Success Story

MelissaMelissa

22, Bluffton, Undergrad Student

As a child Melissa liked dolls, playing with her brothers and taking nature hikes with her dad. Her dad did all the things a typical dad did, like reading books to her, taking her to the library and drawing with her. He spent quality time with her. But her dad had two sides: good dad and bad dad.

“The bad dad sexually abused me from preschool until I was 12 years old. You can see how I was confused by his actions. This relationship is precisely what caused my life to become a nightmare,” said Melissa.

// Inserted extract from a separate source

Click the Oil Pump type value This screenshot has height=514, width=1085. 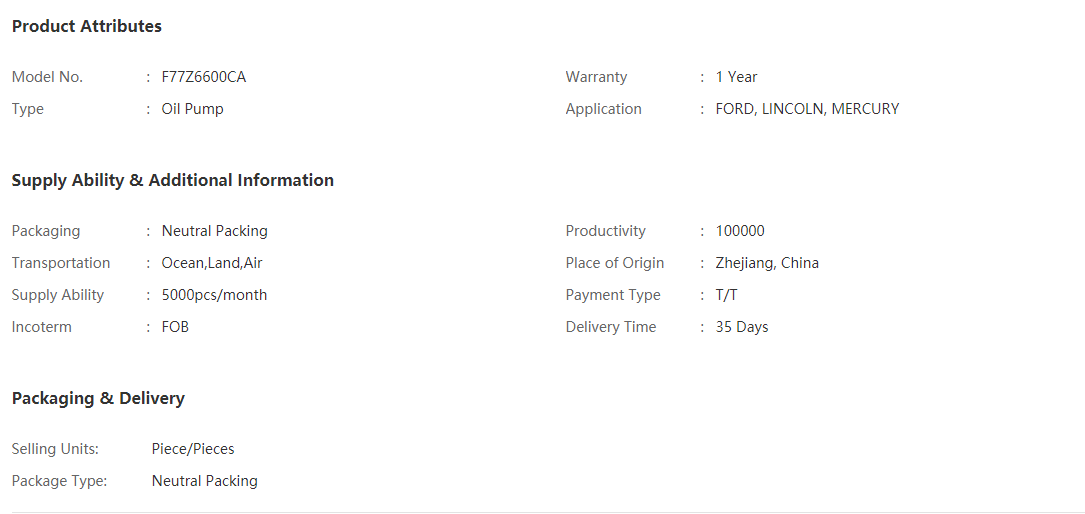192,109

She didn’t tell anyone about the abuse until she was 15. “At that time I told a Sunday School teacher because my half-sister was born and I didn’t want her to suffer as I had,” continues Melissa. “Ultimately my dad was sentenced to 15 years at a federal prison because he manufactured and traded child pornography of me.”

The pain, guilt and shame Melissa felt led her into a deep depression, with self-harming behaviors and suicidal thoughts. She started cutting herself because whenever she was angry she felt the need to punish herself. “I felt I was worthy of the pain and the scars,” said Melissa.

She was admitted to a psychiatric hospital eight times in less than a year. “I attempted suicide countless times, but God saved me each time,” continued Melissa. “I thought I was unworthy to live because I wasn’t strong enough to keep a job, to get dressed each day or to go to my classes. I felt like I was a big disappointment, and no one would want me in such a condition. I felt hopeless and wanted to die.”

Thankfully while she was in the hospital, one of her friends found A Friend’s House and encouraged her to apply. Melissa graduated from AFH after 18 months of hard work.

She described atmosphere at AFH as loving, peaceful and stable, and she received the tools she needed to replace destructive behaviors with healthy alternatives. Since graduating from AFH, she lives on her own with her kitty, and will begin college classes. Melissa is adjusting to independence, and applying the skills she learned on her own.

“Some days are so fun, while I can’t wait until others are over. It is even harder to make good decisions if I have not been to counseling or church that week. When I feel myself wanting to deal with things as I had before, I push myself or call someone to hang out so that I can get up and get away from that thinking,” Melissa shared.

Melissa stays strong and encouraged when she reflects upon how different she is since completing the program. “I just remember how much my depression, self-harm, and eating problems used to rule my life. I compare my down days to those before AFH, and I realize things are getting better. Sometimes it is hard to see past the moment I am in. Yet, when I look at my past of childhood sexual abuse, the eating disorder, the self-harm, frequent hospitalizations and think how different my life is now, it is night and day.”

“I am learning how to live a life without issues, which can be just as difficult as giving up the issues! Because that was my way of life growing up and now I am learning how a healthy life should function daily.”